As someone swayed by a similar-sounding argument to vote for Nader in 1994 (which I greatly regret), I don't buy that at all.
There is symmetry (with regard to Libertarianism, which was the thrust of the article, though unrelated to your comment) but certainly not of equality.
It's not Coke/Pepsi. Not by a long shot. Failure of the left to completely accomplish all reasonable things doesn't balance the right's hawkishness, its voter disenfranchisement, its debt default brinksmanship, its blatant disregard for individual liberty, its effort to completely dismantle social safety net while slashing taxes for the top 1%, and its bald-faced attempts to derail the economy in order to soften up the admin's reelection prospects. Beyond the pale, all, IMO. And that's just the big stuff.
Plus two words: Supreme Court.
lets take voter disenfranchisement, for example. american voter participation in presidential elections is averaging - iirc - somewhere in the low to mid 50's.
but that 45% or so of the eligible population doesn't even vote is far more telling of disenfranchisement than some silly id laws, no?
as for individual liberty - a democratic president with a super majority in the senate and a majority in the house agreed to continue the suspension of habeas corpus, the most fundamental of our laws.
if it looks like a duck, quacks like a duck ...

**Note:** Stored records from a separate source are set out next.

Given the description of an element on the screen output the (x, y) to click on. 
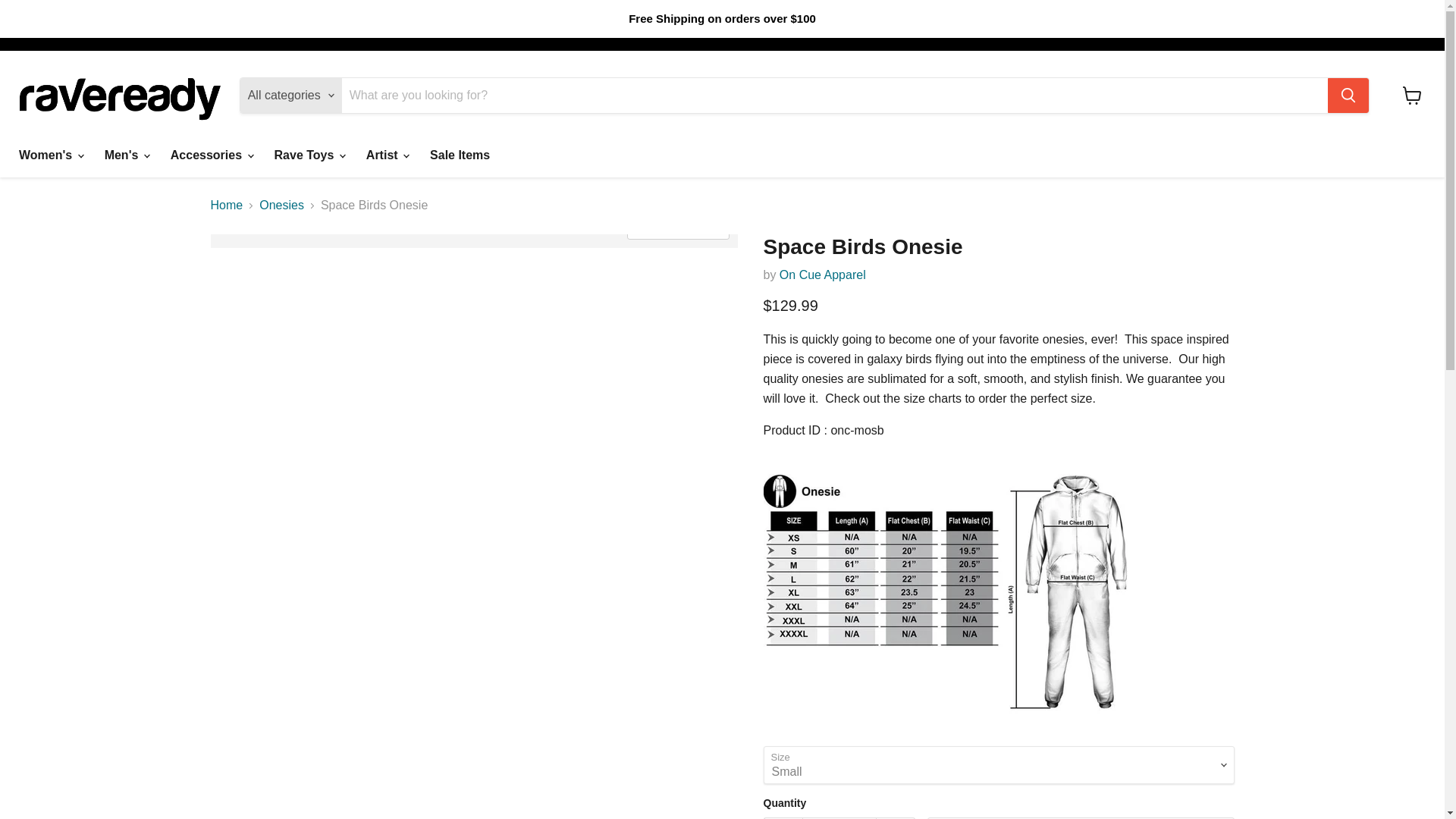
View cart (1411, 95)
On Cue Apparel (822, 274)
1 (839, 818)
Sale Items (459, 155)
Given the description of an element on the screen output the (x, y) to click on. 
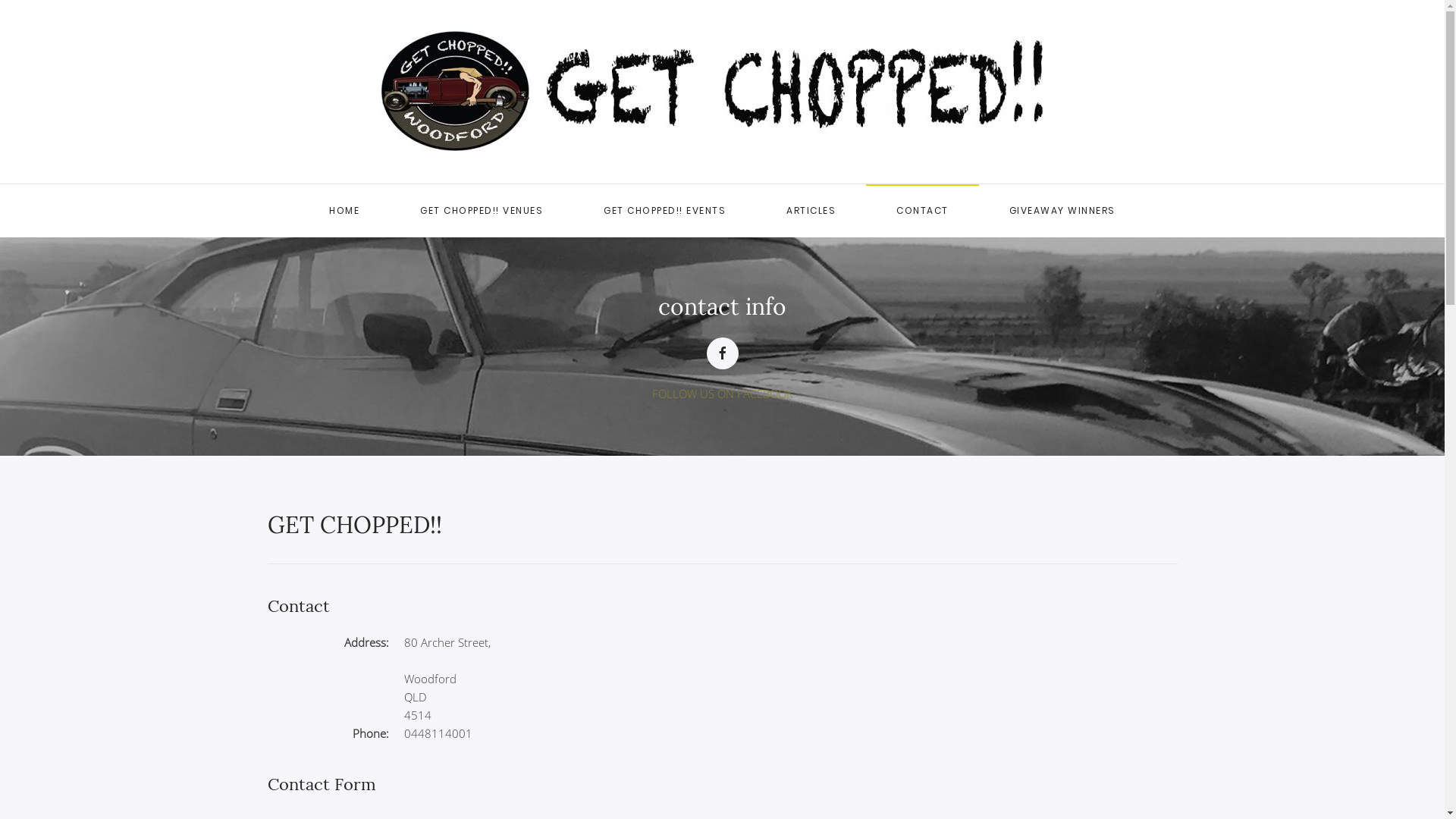
GIVEAWAY WINNERS Element type: text (1062, 210)
CONTACT Element type: text (922, 210)
ARTICLES Element type: text (811, 210)
GET CHOPPED!! VENUES Element type: text (481, 210)
HOME Element type: text (343, 210)
GET CHOPPED!! EVENTS Element type: text (664, 210)
FOLLOW US ON FACEBOOK Element type: text (722, 393)
Given the description of an element on the screen output the (x, y) to click on. 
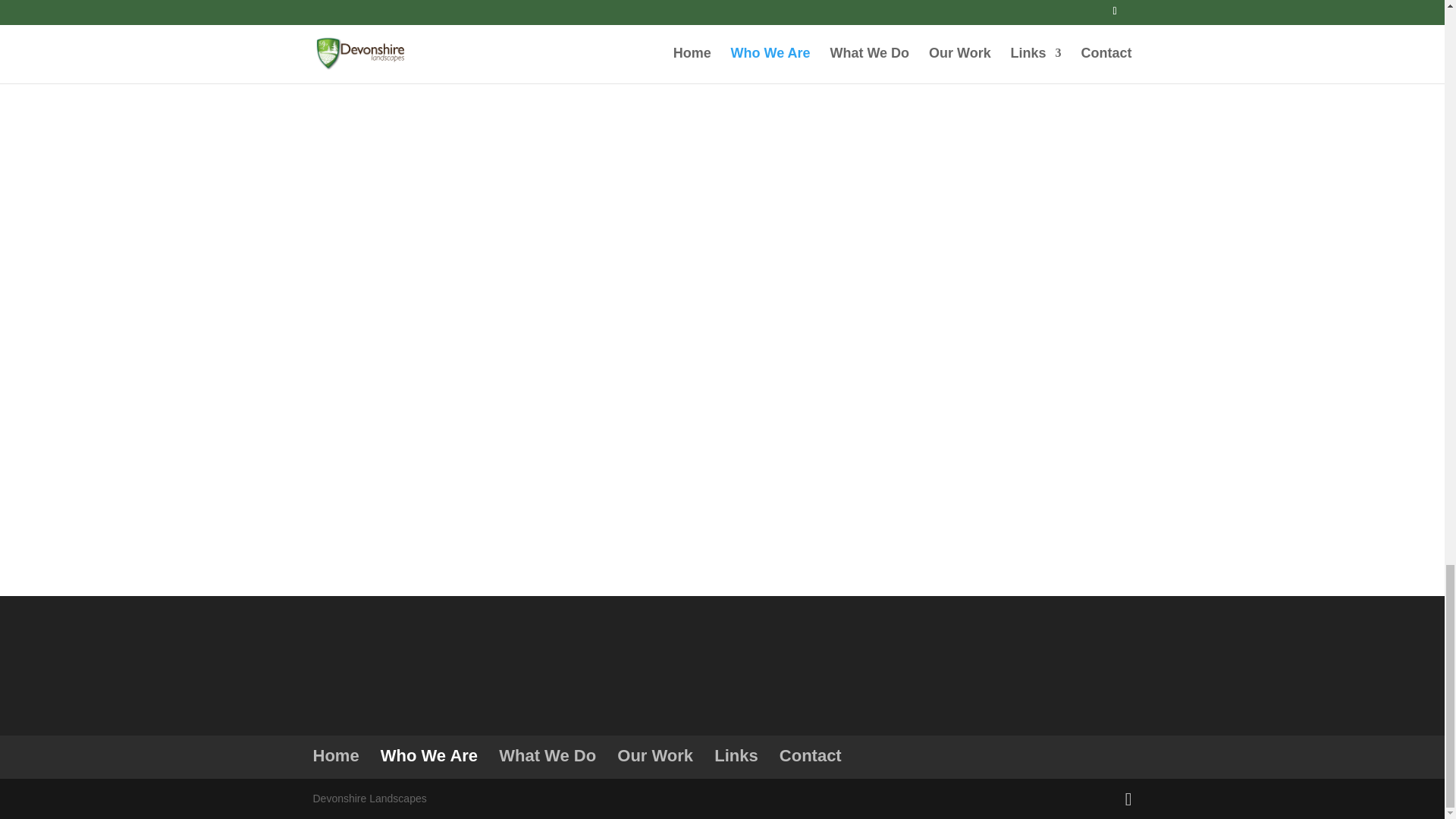
Who We Are (428, 755)
Contact (809, 755)
Our Work (655, 755)
Links (735, 755)
What We Do (547, 755)
Home (335, 755)
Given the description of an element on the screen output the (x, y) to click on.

anyway, apologies if this isn't the right post to be commenting on.
"but that 45% or so of the eligible population doesn't even vote is far more telling of disenfranchisement than some silly id laws, no?"
That's completely absurd.
absurd?!
people laid their lives down to get the power of the vote, only have to have about half the population care less.
i once saw a figure that said around 3/4's of the us population have no idea who their representative in the house is (i cant find the poll online, so i can't swear to the number).
isn't that the real disenfranchisement? slightly less than half the populations attaches no value to their vote, sees no ability to improve their lives through the process?
the voter id laws are easy to repeal the next time the majority changes, or can be worked around with some money and organization. but the fact remains that these id laws are going to affect only a small number of voters who bother to show up when compared to the 45% sitting on their hands.
Joshi, I agree that it'd be better if more people voted.